O problema tem um fundo econômico por conta da dependência do cultivo de grãos, que inviabiliza a pequena propriedade. A mecanização abre a possibilidade de uma pessoa trabalhar em centenas de hectares. Ou seja, a produtividade dessa pessoa é violenta, comparada à agricultura familiar. Foi vendida a ilusão aos pequenos agricultores de que os transgênicos viabilizariam a produção. Isso é mentira, porque não se altera substancialmente a competitividade quando o transgênico se torna dominante.

Como assim?

O pequeno agricultor segue sendo inviável como produtor de grãos, como soja e milho. Não tem como se sustentar nessa base produtiva. A nossa estratégia deve ter duplo sentido: diversificação econômica e produção orgânica, que pode acrescentar um sobre-preço. Os transgênicos não criam condições para baixar preços e aumenta o custo. Há casos também de aumento de resistência ao herbicida glifosato, usado na soja, fazendo necessário o uso de doses maiores. A prioridade dada pelos pequenos agricultores à produção de grãos e transgênicos acaba por aprofundar o modelo que vai levá-lo à ruína.

Nesse quadro, qual o caminho para os pequenos agricultores?

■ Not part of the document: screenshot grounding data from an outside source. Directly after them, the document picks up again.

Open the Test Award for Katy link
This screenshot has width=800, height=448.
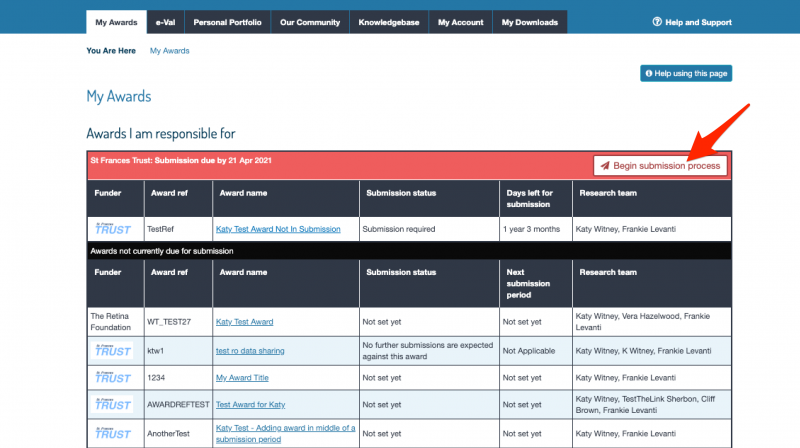click(x=250, y=404)
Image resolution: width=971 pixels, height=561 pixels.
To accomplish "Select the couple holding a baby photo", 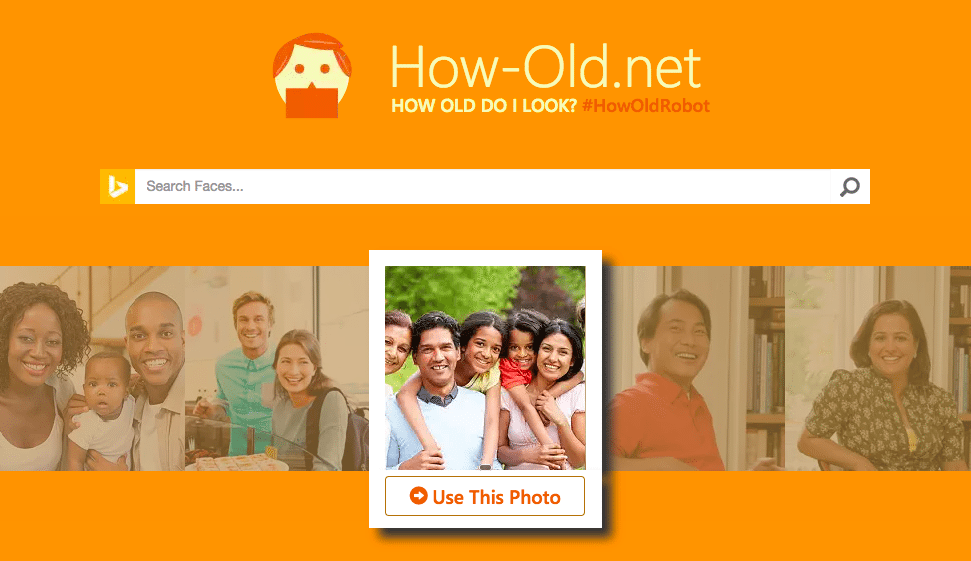I will pos(92,368).
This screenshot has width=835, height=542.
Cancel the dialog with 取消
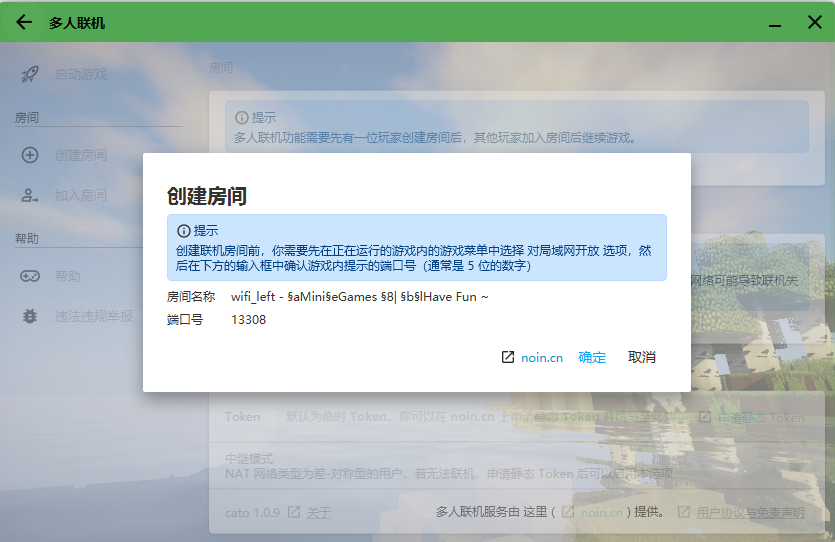tap(642, 357)
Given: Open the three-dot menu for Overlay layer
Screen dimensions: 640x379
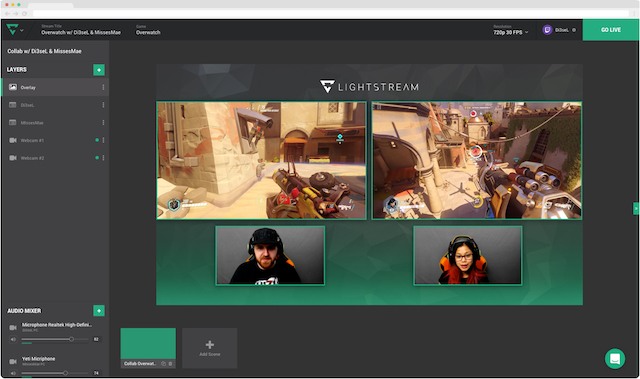Looking at the screenshot, I should pyautogui.click(x=103, y=87).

Precisamos buscar estratégias de diversificação, que é mais viável dentro da agroecologia e da produção orgânica, permitindo baixar custos, produzir alimentos melhores e garantir o respeito à natureza. Além disso, precisamos trabalhar com cooperação, que pode criar condições para enfrentar a escala dos grandes, dentro dos nossos limites.

Já foi aprovado o cultivo e comercialização de soja, milho e algodão transgênicos no país. Qual o quadro geral desse tipo de produção?

A soja passou por um processo maior de expansão e, de acordo com estimativas do agronegócio, mais da metade da área plantada é transgênica. Os números são duvidosos, mas houve uma expansão. O milho tende a se expandir em regiões onde as pragas causam danos significativos. O problema não é a expansão direta, mas a contaminação. Tem também o algodão transgênico, que deve expandir em diversas regiões pelo impacto em relação aos inseticidas e deve se transformar em dominante.

Do lado das grandes empresas, qual o significado dos transgênicos?

A busca do capital é pelo maior lucro possível, que será obtido às custas de maior exploração do trabalhador ou da natureza. No dia-a-dia, nos deparamos com o uso de trabalho escravo, devastação da Amazônia, poluição de rio e fontes de água, pulverização de agrotóxicos de aviões, inclusive em cidades. A lógica do capital é extremamente problemática e dirige a tecnologia dos transgênicos. Não estamos falando do potencial positivo dos transgênicos, mas da ampliação de lucros das grandes empresas. O advento dos transgênicos foi possível por causa de dois movimentos: o desenvolvimento da engenharia genética e o controle legal com o patenteamento de seres vivos. A questão de fundo é a mudança na lógica da exploração do capital na agricultura, que chamamos de subordinação formal do trabalho do agricultor e da natureza, por meio da apropriação privada do capital.